What every triathlete should know about lactate, calories, and gait, from the Memorial Hermann IRONMAN Sports Institute.
As seen on Ironman.com and written By Jennifer Ward-Barber
Here are the three most important tests Gandler recommends for new and aspiring IRONMAN athletes:
This basic test determines the exercise intensity at which lactic acid starts to accumulate in the blood stream. Basically, it tells you when you stop burning fat as your main energy source and start using glycogen (aerobic versus anaerobic training). This is critical data for anyone who uses a heart rate monitor for training.
Taken during a test session where the intensity is progressively increased, the test reveals an individual’s lactate threshold (LT) and establishes baseline training zones based on his/her unique physiology.
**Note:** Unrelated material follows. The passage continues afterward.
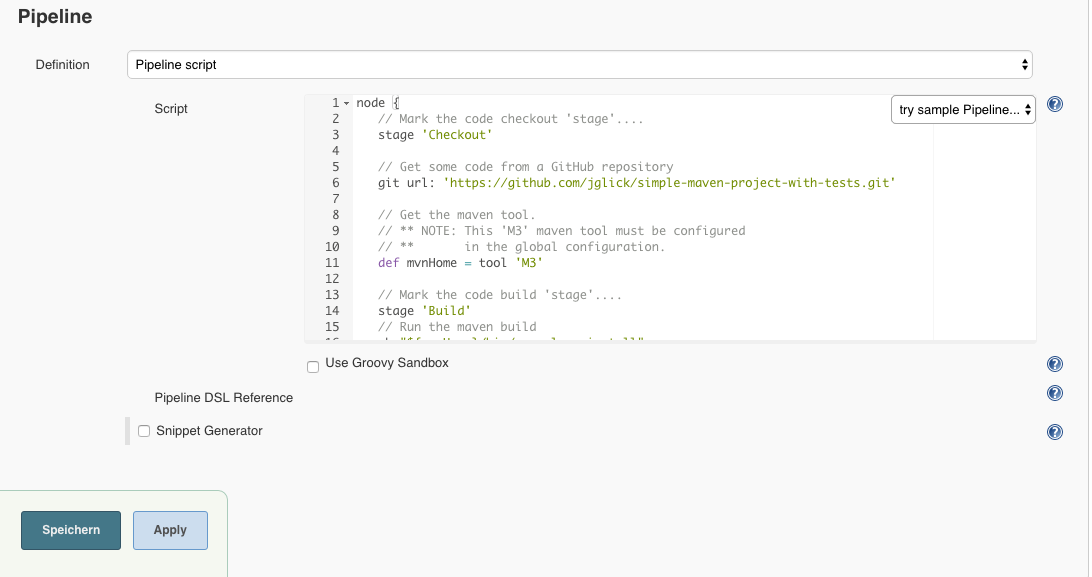Tick the Snippet Generator checkbox

click(x=144, y=431)
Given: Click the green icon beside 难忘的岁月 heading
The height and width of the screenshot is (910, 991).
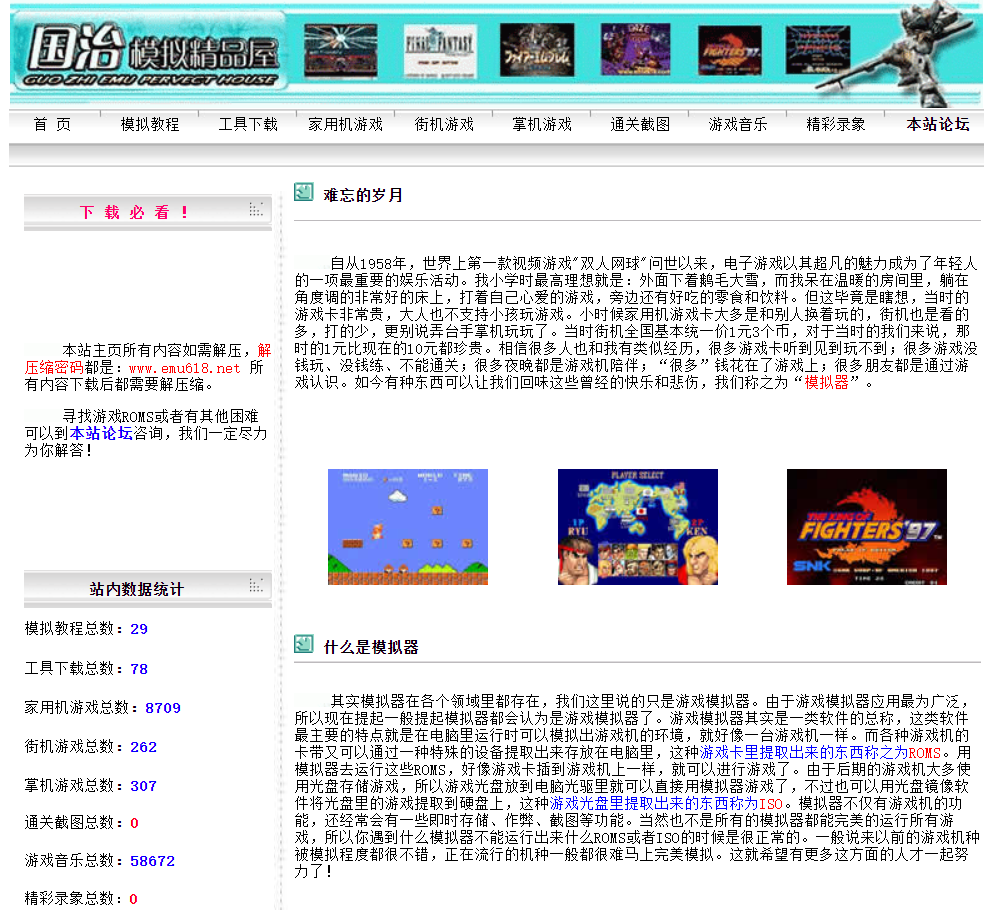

When an athlete exercises at or below the LT, any lactate produced by the muscles is removed by the body without it building up. (Results vary between individuals and can be increased with training.)
Gandler says this test helps athletes better understand how their bodies are responding to training and how to ensure optimal race-day performance: “Used mostly on the bike and the run, this data ensures that athletes understand their body and are training their aerobic system primarily—with a little of the anaerobic piece thrown in,” she says.
Data from this type of test also helps athletes plan their paces for race day. For example, if athletes know the heart rate range at which their muscles will begin to have trouble ridding themselves of lactate on the bike, they’ll be better set up for a strong run.
Nutrition and fueling
Gandler recommends learning more about individual needs for nutrition and fueling in three areas: training, daily nutrition and racing. One available test is the k-cal per hour determination. Used primarily in bike training, this data tells athletes how many calories they’re burning at each wattage and corresponding heart rate.
“When athletes are out there training for hours and hours, they need to know how much they need to be refueling so that their next workout is just as successful,” Gandler says. “With all that endurance work, it’s hard to maintain muscle if proper refueling isn’t happening.” (Note: Losing too much muscle during a training season puts IRONMAN athletes at a higher risk for injury.)
This information is also useful for calculating daily calorie intake, Gandler says, which must be enough to refuel the amount athletes burn in each workout. “It’s about not going too far into the hole,” she says. “This is a difficult thing to do in IRONMAN, because you have to eat so many calories a day to refuel your training.”
The last piece in the puzzle is race-day nutrition and fueling, which Gandler says a lot of new triathletes aren’t familiar enough with. The data gleaned from the above test can help athletes experiment to make more precise adjustments to their intake, whether it’s solids or liquids.
Every new triathlete’s arsenal should also contain a gait analysis, Gandler says. The institute conducts video analysis of the full body that goes beyond what’s typically available in a running store. Videos are then broken down into mechanics and experts can determine whether the athlete is wearing the right shoes, for example.
The information is used as an injury prevention tool: “We want to see athletes before they get up to the high mileage to make sure they’re doing all the right things to protect the main muscle groups,” Gandler says.
How often does an athlete need to undergo testing?
“It takes time to change what you learn about your body through data,” Gandler adds. “We give you all this information, you take it out and incorporate it into your training, and then check back in with us six months or a year later to see how things have changed.”